▸ Work to be completed
In the data from the line with "Screen dimensions: 735x495" up to and including the line with "[x=415, y=25]", change "red" to "gold" and repeat those lines with everything else untouched. Omit the pictures from your answer.

▸ Records
○ ○ ○ ○ ○
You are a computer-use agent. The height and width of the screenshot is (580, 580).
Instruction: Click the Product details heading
○ ○ ○ ○ ○
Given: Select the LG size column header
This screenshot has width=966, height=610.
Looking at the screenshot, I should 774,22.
○ ○ ○ ○ ○
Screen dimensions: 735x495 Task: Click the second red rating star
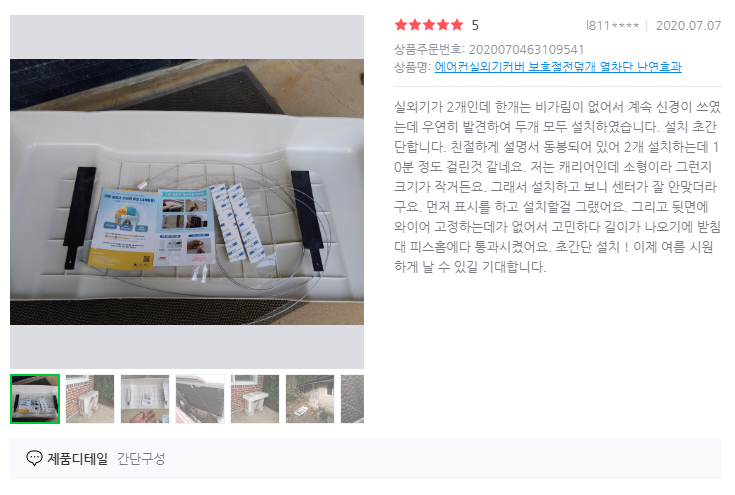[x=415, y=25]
○ ○ ○ ○ ○
▸ Written answer
Screen dimensions: 735x495 Task: Click the second gold rating star
[x=415, y=25]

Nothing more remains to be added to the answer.